Is 2023 the Year for Intelligent Document Processing (IDP)?
It’s estimated that 95% of corporate information exists on paper and/or scanned documents. Most agreements, contracts, invoices, reports, etc. that are digitized either through scanning or creation (i.e., MS Word, Excel, etc.) are built to reflect their respective version as if they were typed on physical paper. There is so much data and information stored on printed, scanned, and fully digitized documents. Imagine for a minute, in an ideal world, a company was able to meaningfully extract every document, catalog and search for it within a few clicks? In addition, if these companies were able to create machine learning models to help with decisioning and provide a comprehensive historical analysis of everything related to the company. This productivity gain could change the way businesses work and hire. A fully digitized company with this profile is nonexistent at this point but it could be more commonplace in the next 10 years. The main obstacle has always been the reliability of the technology. As I wrote in a previous blog, it’s my belief that IDP will be one of the top use cases in 2023 and beyond.
So, what has changed with this technology that makes it so powerful now?

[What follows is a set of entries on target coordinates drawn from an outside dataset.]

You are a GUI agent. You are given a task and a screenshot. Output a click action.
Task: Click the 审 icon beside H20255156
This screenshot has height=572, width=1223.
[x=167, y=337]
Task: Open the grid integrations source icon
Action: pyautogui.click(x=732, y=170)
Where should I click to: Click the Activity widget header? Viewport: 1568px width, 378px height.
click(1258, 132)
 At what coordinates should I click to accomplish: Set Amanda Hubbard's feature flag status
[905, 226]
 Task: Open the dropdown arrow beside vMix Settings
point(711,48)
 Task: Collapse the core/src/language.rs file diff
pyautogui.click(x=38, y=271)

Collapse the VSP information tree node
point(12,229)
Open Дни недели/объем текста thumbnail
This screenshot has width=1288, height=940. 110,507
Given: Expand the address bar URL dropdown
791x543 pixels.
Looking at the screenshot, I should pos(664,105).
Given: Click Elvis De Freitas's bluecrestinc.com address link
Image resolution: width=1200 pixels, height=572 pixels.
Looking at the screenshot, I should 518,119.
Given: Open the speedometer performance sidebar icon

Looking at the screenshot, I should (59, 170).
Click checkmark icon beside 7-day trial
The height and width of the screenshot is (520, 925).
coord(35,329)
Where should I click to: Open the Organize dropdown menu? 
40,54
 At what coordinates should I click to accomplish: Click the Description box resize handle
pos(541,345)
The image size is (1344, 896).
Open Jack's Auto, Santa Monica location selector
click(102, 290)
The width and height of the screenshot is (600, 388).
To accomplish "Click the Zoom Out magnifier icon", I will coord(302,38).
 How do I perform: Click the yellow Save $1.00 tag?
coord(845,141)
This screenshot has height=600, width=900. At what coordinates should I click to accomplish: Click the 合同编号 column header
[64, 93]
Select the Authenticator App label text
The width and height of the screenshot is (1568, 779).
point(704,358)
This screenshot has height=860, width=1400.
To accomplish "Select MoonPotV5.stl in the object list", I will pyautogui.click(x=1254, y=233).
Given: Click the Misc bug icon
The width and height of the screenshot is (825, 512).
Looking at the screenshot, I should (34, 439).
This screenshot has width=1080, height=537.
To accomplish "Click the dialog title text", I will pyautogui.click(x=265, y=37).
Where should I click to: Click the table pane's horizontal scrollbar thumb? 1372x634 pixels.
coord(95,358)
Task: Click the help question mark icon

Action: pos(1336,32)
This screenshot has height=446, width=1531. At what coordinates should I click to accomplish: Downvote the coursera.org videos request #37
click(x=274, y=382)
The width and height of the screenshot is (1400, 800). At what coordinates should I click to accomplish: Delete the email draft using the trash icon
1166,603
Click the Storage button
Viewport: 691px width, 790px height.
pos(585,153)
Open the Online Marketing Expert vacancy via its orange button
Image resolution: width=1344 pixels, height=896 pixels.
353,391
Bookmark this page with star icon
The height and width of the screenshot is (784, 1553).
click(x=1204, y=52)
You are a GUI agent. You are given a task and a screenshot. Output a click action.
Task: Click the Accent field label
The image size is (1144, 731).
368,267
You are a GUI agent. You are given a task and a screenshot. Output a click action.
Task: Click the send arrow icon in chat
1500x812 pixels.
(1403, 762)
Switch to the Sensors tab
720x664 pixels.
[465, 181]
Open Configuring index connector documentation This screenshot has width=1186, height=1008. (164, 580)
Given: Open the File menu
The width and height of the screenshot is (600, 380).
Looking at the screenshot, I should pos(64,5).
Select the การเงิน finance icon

I think it's worth going through a little bit of history to fully understand where we are now and how exciting it is. Optical Character Recognition (OCR) has been around since the early 1930’s when it was originally called a “Statistical Machine” for searching microfilm archives for characters. The approach has helped visually impaired people and assistive technologies to read documents. HP created a widely used approach which involved dictionaries for common phrases and words called Tesseract. Google has since adopted it as part of their approach to reading characters via documents and applications. Today, with the use of highly sophisticated AI, OCR in the cloud, extracting text from documents is as close to 100% reliable as it has ever been before. This includes reading typed text and even handwriting (within reason).
The reading of characters and extracting words are certainly great benchmarks but only solve part of the use case most businesses have. Whether it be scanned documents or screens, traditional positional OCR is very brittle. Structure is important for many of the leading OCR engines (i.e., ABBYY, Amazon Textract and UiPath Document Understanding.)